Aluminum Sheet Exporter Challenges Specificity Finding on Alleged Coal Subsidy at CIT
Exporter Hindalco Industries told the Court of International Trade last week that the Commerce Department erred in finding that the provision of coal to the company below cost is de facto specific. Filing its motion for judgment, Hindalco added that in the case the court finds the supposed subsidy is specific, Commerce illicitly calculated the subsidy's benefit to the company (Hindalco Industries v. United States, CIT # 23-00260).
Hindalco received an over 30% countervailing duty rate in the 2020-21 CVD administrative review of common alloy aluminum sheet from India for coal it received from Indian state-owned Coal India Limited. Commerce said the subsidy was de facto specific since it's predominantly used by electricity-generating industries.
In its motion for judgment, Hindalco said this claim is based on the "faulty theory" that Coal India's "power (utility)" and "power (captive)" sectors are "power generating industries" that are similar in process and output since both buy non-coking coal, which is used for power generation. The exporter said Coal India's "power (captive)" sector isn't a power generating industry that Commerce can group with the "power (utility)" sector.
The captive sector accounts for captive power plants "operated by a wide variety of manufacturers across India, and therefore is a group of numerous disparate industries that undertake various production processes to output various products," the exporter said. The utility sector, meanwhile, only accounts for "power utility companies that produce and output electricity to the grid."
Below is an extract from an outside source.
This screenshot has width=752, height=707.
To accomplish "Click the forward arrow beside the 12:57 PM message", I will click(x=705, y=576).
Even if the specificity finding were lawful, the decision to countervail the coal supply wasn't supported by substantial evidence since "certain of Hindalco's facilities that purchased coal from" Coal India are classified in Coal India's "others (non-coking)" sector and not in its "power (captive)" sector, the brief said.
Hindalco also objected to Commerce's use of benchmarks to set the benefit for the coal provision. The company said Commerce "erred by failing to use benchmarks comparable with Hindalco's grade-wise coal purchases" from Coal India to find the "quantum of the benefit."
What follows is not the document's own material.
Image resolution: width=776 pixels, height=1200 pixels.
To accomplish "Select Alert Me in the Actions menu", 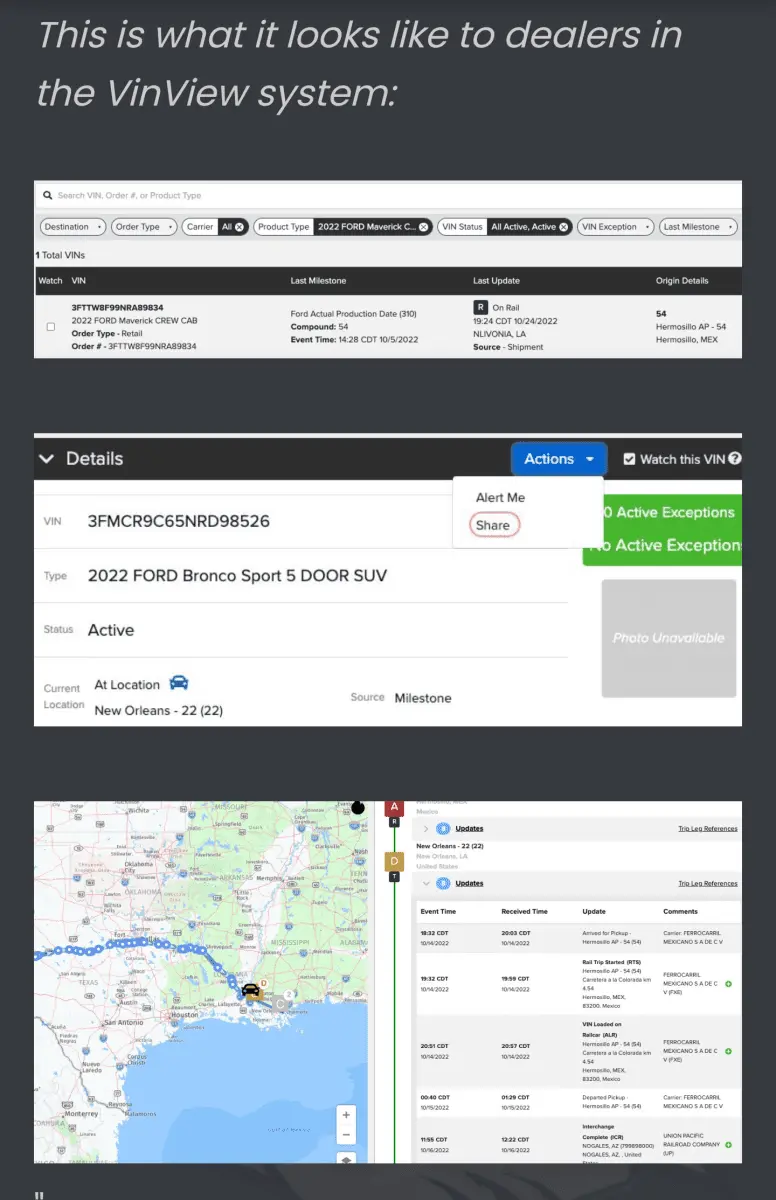I will tap(500, 497).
The agency failed to use the free on board coal export price data for "specific grades of thermal/steam coal supplied by Hindalco from independent commercial sources" to set the tier two benchmark. Commerce turned down the chance to use the data on the ground that the sources "lacked methodological information, did not contain quantity and value figures, and covered too few countries." Hindalco said Commerce's reliance instead on "non-specific UN Comtrade" data wasn't properly supported since the agency had "clear record evidence" the exporter bought non-coking coal by grade and that coal prices "vary drastically by grade."